I still have deep concerns about the long lasting effects that this pandemic will have on us emotionally and psychologically. I am still fearfull about about bringing home the virus due to my exposure not just from work but even a quick stop at the shops for essentials.
I still dread the thought that I won’t be able to self quarantine from my kids should I get infected with the virus, and having no family support in Johannesburg makes that thought even scarier.
Now as we enter Level 1, it’s time to start settling into a new normal both at home and work post a massive restructure and focus on the journey that lies ahead and take time to reflect.
I guess my point to this post is to say to all the working mums out there, that you are not alone, we are all in this together! We are all scared for our children, our families, and for ourselves and our future. We are all faced with having to make tougher decisions each day as the virus numbers increase worldwide.
I have gained so much more respect for all the stay at home mums out there…you are amazing and I admire your strength and tenacity.
We need to all stay safe and protect our loved one’s as best as we can.

So reach out to a friend, take a walk, and just breathe… because this too shall pass. You are not alone.

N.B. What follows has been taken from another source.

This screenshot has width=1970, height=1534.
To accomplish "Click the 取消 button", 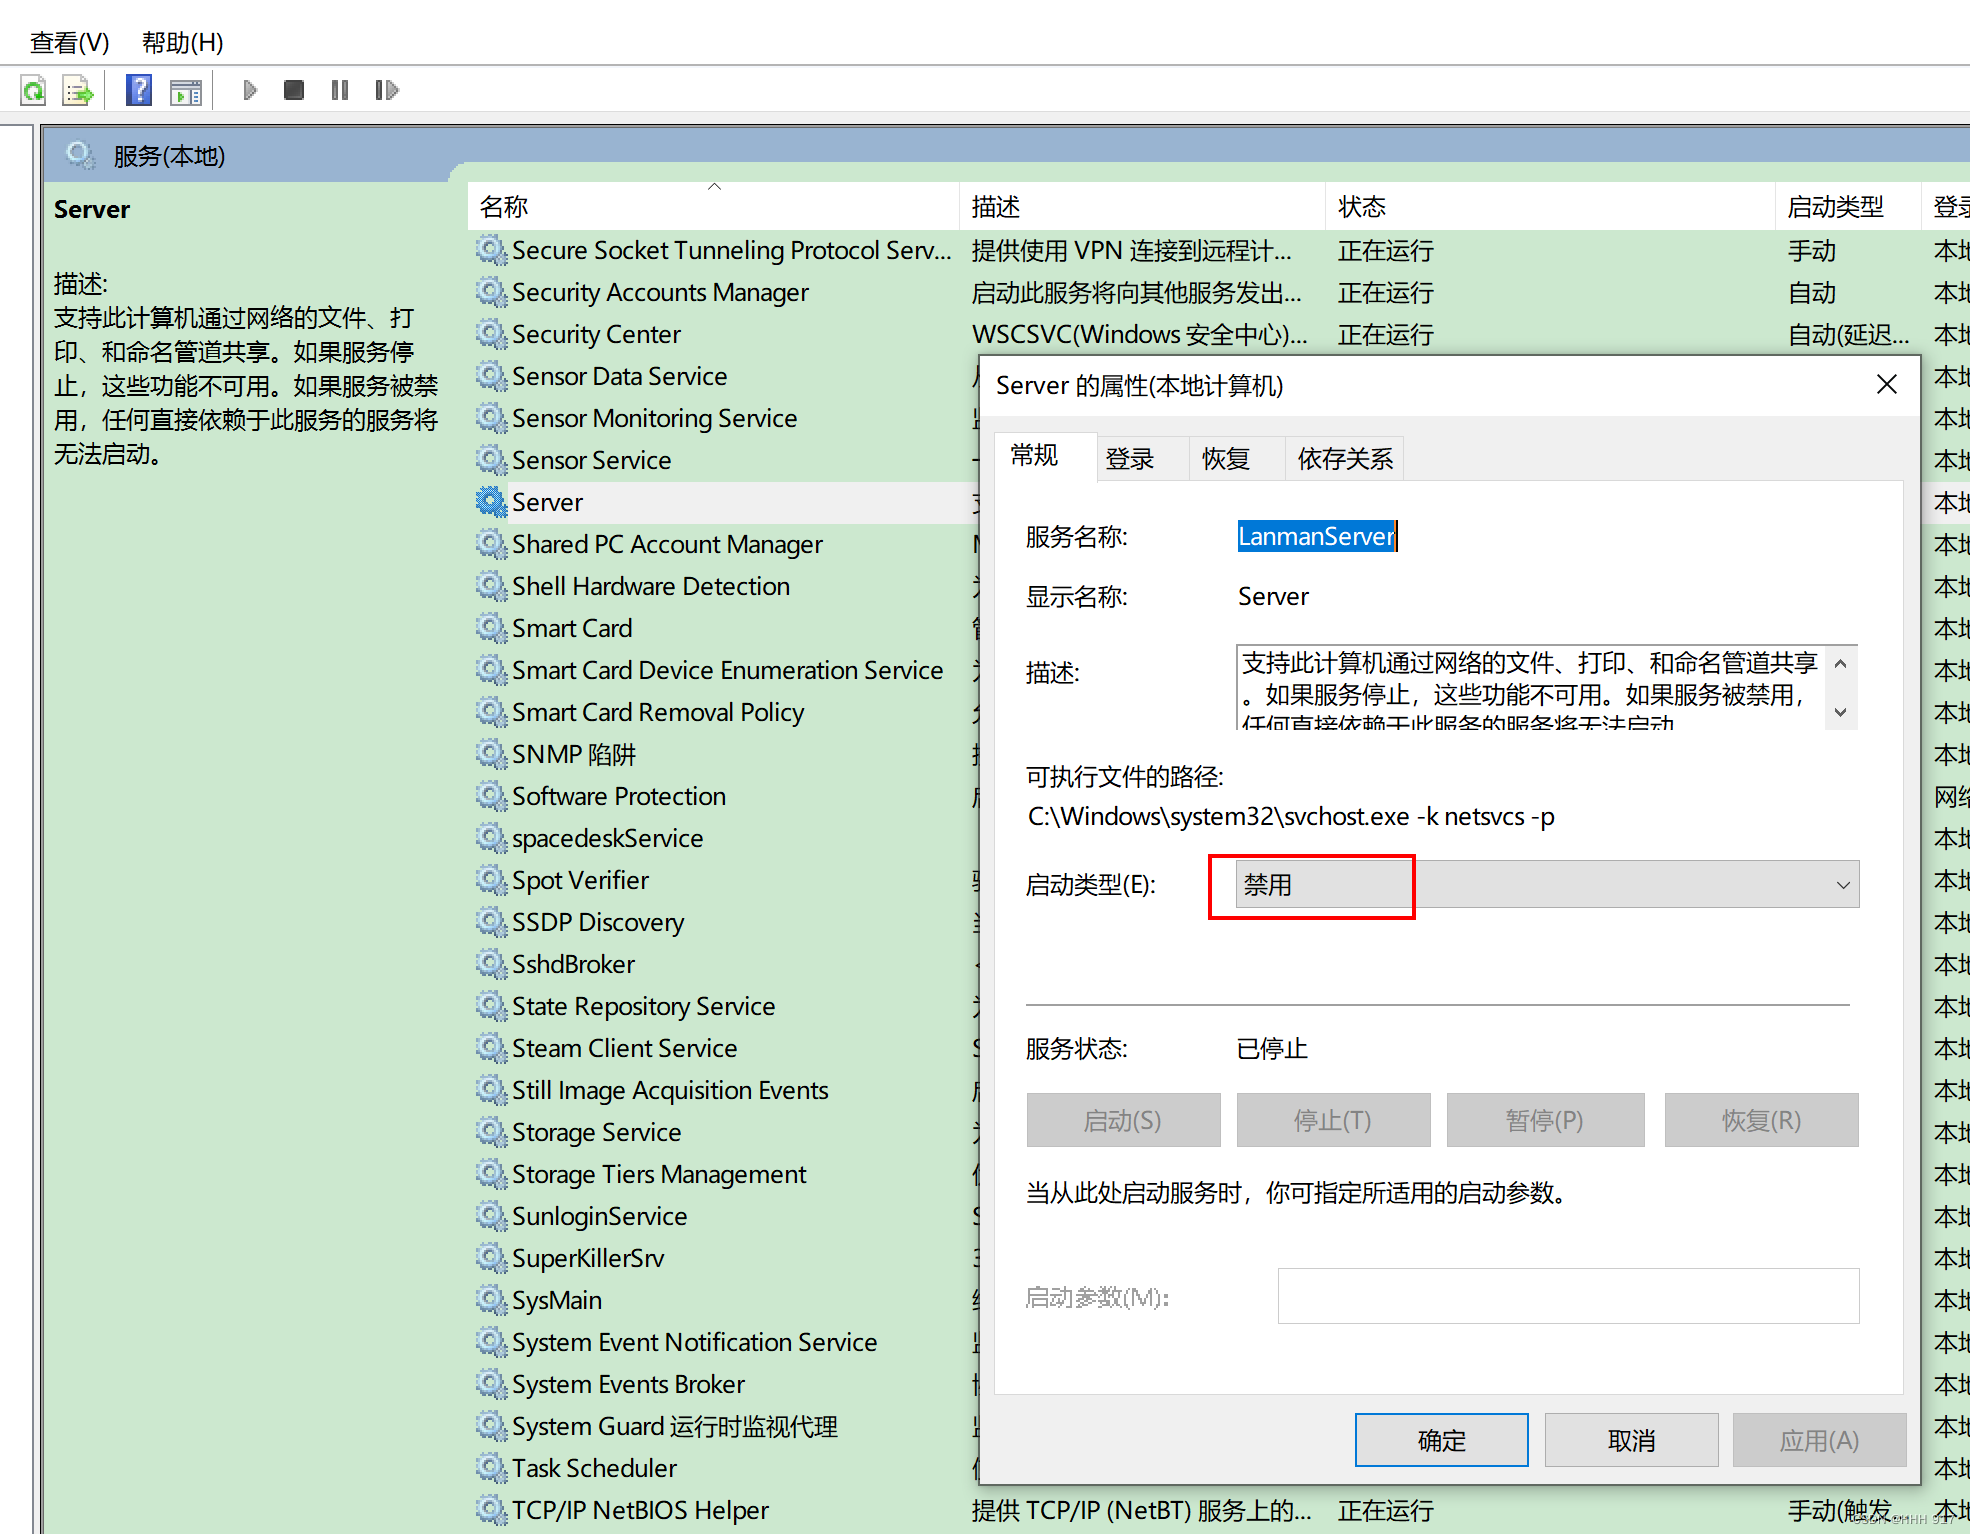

Ultimately let’s just count our blessings each day and be grateful for the life we have been given.
About Pravesha Jaggeth
Pravesha is a 37-year-old mum of 2 beautiful boys ages 6 and 2.
She’s a Registered Psychometrist by profession – she holds the position of Talent Acquisition Specialist at Scania South Africa. She has both a Clinical and Industrial Psychology Honours Degree.
Pravesha has dealt with a lot of trauma throughout her childhood, adolescence, and adulthood due to a severe motor vehicle accident she was involved in at the tender age of 18 months which left her paralyzed. It was with the grace of God and a miracle that she started walking at the age of 2.5 years old.
She aspires to open her own trauma centre for children that have been through a similar life journey as herself.
She lives by the moto that “Life is too short, to have any regrets.”